• _Work to be completed_
The answer must be every line of the data that holds the word "shortcut".

Stored data
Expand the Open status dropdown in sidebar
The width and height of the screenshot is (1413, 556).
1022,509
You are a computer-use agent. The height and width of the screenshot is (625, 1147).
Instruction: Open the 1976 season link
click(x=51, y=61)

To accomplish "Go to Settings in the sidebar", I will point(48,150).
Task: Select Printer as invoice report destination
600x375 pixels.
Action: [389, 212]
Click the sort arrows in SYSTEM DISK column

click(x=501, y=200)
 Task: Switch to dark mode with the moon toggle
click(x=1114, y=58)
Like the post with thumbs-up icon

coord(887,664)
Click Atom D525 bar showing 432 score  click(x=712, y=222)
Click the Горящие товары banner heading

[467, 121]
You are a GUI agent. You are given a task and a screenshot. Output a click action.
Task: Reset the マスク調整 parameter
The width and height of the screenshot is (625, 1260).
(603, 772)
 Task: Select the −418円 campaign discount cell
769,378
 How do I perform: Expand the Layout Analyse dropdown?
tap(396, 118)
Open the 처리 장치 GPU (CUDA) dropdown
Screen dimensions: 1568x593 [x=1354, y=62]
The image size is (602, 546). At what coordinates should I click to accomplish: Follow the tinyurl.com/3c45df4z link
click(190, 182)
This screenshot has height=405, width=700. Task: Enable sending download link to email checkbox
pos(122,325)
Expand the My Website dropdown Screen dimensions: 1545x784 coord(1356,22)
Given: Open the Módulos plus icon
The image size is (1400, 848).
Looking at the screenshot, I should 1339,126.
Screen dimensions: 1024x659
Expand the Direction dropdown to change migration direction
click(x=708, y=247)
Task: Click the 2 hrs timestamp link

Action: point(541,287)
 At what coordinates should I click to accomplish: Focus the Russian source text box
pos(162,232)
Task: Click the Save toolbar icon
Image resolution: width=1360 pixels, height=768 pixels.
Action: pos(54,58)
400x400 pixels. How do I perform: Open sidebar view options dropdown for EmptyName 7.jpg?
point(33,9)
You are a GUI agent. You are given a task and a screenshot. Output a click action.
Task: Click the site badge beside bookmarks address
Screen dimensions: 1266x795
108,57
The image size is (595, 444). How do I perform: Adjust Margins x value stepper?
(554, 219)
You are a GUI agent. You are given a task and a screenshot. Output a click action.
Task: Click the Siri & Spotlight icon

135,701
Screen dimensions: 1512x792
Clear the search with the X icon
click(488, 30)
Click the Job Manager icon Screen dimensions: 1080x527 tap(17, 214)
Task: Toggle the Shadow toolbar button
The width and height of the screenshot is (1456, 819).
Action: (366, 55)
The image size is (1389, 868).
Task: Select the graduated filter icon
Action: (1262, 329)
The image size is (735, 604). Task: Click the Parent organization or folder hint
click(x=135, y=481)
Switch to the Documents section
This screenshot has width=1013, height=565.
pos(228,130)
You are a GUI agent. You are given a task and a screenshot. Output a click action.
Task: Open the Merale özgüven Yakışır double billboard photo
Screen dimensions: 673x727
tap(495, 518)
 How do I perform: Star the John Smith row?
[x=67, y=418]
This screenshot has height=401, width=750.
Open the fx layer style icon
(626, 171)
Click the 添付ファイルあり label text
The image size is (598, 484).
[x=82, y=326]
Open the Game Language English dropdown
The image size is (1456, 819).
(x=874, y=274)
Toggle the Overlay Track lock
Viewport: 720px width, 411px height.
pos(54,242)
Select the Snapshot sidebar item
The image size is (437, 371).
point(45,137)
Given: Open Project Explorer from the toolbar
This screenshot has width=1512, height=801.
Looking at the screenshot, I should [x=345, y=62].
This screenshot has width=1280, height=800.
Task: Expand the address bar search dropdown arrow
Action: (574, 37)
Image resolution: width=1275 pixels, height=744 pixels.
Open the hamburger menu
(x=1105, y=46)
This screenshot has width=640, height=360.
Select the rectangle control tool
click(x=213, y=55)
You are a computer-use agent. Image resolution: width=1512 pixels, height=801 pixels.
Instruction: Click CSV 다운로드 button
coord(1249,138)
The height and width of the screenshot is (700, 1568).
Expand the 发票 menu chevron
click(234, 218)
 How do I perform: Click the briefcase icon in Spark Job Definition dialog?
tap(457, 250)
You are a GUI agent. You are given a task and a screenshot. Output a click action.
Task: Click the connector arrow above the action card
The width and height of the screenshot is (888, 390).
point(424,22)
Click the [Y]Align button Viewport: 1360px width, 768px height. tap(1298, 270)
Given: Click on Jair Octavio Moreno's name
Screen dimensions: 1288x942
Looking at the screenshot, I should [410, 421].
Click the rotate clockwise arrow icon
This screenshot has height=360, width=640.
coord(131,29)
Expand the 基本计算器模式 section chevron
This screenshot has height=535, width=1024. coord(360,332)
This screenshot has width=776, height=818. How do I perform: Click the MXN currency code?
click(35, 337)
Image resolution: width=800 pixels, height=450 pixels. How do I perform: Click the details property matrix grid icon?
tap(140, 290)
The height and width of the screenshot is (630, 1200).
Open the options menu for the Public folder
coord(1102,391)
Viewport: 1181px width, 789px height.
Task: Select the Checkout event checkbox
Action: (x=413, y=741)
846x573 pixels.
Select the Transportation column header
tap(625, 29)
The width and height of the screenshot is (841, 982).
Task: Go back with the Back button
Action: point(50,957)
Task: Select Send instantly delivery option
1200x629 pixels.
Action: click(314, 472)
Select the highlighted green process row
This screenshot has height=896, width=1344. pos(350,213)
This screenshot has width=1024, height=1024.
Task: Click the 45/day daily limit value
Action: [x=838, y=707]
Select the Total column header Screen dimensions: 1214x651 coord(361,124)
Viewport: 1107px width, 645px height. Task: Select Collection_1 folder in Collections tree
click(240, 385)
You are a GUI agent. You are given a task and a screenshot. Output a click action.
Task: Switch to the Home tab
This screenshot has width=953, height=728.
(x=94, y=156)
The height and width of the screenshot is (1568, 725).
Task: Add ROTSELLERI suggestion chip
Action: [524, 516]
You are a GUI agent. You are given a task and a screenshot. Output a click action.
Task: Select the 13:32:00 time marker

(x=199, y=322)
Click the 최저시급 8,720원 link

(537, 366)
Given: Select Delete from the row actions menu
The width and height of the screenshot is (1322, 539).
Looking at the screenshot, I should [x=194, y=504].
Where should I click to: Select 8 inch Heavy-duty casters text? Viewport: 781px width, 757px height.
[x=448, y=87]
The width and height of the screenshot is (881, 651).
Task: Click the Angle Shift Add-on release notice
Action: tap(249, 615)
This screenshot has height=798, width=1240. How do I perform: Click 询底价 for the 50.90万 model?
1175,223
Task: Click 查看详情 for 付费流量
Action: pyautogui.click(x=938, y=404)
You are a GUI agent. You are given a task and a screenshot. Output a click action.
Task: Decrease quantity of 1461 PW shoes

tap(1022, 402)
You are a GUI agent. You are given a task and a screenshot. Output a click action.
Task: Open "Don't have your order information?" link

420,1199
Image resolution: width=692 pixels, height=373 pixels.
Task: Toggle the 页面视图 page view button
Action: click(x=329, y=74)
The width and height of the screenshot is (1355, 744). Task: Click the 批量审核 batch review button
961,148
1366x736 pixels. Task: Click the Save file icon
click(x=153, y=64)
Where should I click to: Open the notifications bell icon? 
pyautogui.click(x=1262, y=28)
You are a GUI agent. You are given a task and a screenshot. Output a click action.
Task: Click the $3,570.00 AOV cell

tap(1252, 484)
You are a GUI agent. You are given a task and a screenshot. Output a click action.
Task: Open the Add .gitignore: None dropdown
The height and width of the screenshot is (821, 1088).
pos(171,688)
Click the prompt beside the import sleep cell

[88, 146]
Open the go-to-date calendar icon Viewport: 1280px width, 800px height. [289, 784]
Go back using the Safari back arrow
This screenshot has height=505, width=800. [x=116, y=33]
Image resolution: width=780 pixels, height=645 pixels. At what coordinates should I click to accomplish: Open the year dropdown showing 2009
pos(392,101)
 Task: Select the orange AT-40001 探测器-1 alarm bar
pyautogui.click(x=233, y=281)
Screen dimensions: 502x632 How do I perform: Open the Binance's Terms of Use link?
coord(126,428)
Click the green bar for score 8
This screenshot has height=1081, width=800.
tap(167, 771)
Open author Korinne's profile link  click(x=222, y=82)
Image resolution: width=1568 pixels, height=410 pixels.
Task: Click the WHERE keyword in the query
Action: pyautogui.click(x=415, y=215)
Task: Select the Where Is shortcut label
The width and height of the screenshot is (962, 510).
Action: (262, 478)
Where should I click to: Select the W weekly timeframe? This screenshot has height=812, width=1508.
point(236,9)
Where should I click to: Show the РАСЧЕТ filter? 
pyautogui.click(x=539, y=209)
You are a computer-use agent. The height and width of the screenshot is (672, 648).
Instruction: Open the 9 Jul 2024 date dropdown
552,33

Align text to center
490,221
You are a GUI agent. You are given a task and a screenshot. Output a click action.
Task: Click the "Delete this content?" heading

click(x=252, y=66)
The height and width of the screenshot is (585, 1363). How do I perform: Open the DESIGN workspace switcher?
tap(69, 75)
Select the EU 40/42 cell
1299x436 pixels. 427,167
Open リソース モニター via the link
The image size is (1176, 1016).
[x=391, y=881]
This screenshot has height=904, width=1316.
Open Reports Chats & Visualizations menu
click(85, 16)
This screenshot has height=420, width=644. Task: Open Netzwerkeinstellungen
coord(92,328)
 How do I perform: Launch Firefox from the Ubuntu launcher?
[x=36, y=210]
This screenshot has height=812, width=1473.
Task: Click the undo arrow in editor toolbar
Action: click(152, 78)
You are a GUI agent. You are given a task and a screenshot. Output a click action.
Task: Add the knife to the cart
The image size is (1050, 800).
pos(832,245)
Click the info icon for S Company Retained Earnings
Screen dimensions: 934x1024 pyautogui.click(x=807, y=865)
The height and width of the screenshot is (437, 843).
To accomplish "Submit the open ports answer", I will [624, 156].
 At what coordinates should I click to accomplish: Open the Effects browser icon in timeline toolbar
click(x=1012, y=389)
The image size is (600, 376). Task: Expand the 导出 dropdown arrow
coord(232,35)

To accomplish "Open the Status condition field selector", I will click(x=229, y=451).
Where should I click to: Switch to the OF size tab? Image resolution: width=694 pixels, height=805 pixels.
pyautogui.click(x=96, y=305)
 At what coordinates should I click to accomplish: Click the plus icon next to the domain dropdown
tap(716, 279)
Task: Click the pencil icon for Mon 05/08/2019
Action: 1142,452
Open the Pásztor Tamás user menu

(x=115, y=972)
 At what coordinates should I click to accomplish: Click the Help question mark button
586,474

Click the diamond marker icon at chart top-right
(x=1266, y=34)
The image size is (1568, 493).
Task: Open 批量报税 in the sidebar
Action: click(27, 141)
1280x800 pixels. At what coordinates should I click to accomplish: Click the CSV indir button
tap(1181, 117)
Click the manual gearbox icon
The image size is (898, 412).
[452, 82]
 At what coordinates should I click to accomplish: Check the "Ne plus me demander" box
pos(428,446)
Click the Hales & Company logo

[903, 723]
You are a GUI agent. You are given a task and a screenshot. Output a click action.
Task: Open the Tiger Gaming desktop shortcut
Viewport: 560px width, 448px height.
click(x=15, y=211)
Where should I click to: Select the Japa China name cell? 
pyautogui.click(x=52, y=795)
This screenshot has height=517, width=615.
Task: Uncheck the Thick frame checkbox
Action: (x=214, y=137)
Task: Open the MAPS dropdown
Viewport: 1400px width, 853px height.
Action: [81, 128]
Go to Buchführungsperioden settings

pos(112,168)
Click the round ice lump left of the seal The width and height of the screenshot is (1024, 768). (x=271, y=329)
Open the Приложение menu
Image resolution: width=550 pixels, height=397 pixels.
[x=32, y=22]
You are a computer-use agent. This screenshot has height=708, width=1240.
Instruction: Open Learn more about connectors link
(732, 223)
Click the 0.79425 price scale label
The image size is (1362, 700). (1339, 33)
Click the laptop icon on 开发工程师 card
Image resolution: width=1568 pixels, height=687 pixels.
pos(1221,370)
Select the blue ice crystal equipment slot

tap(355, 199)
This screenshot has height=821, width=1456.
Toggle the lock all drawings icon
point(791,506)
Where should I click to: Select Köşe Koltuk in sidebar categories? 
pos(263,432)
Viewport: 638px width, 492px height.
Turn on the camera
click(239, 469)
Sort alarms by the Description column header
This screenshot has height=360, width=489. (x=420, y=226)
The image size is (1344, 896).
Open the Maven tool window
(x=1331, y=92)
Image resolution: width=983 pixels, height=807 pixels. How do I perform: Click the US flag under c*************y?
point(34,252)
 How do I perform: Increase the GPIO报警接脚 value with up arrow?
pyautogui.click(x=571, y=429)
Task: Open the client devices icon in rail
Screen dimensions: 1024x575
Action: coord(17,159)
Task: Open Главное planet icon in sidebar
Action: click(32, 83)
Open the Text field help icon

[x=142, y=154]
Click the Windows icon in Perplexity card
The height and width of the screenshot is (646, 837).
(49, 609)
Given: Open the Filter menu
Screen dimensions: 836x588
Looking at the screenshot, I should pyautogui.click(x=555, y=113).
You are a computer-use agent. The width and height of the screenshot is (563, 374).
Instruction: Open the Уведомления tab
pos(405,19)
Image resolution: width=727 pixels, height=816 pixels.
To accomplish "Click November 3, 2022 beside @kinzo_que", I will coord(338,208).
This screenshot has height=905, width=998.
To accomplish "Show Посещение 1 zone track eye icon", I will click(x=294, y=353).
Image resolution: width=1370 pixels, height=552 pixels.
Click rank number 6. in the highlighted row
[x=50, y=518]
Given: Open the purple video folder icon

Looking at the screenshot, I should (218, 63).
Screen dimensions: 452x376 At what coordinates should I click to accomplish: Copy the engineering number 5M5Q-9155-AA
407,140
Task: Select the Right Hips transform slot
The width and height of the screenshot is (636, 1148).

• _Exercise solution_
Task: Select the Where Is shortcut label
Task: Open the Tiger Gaming desktop shortcut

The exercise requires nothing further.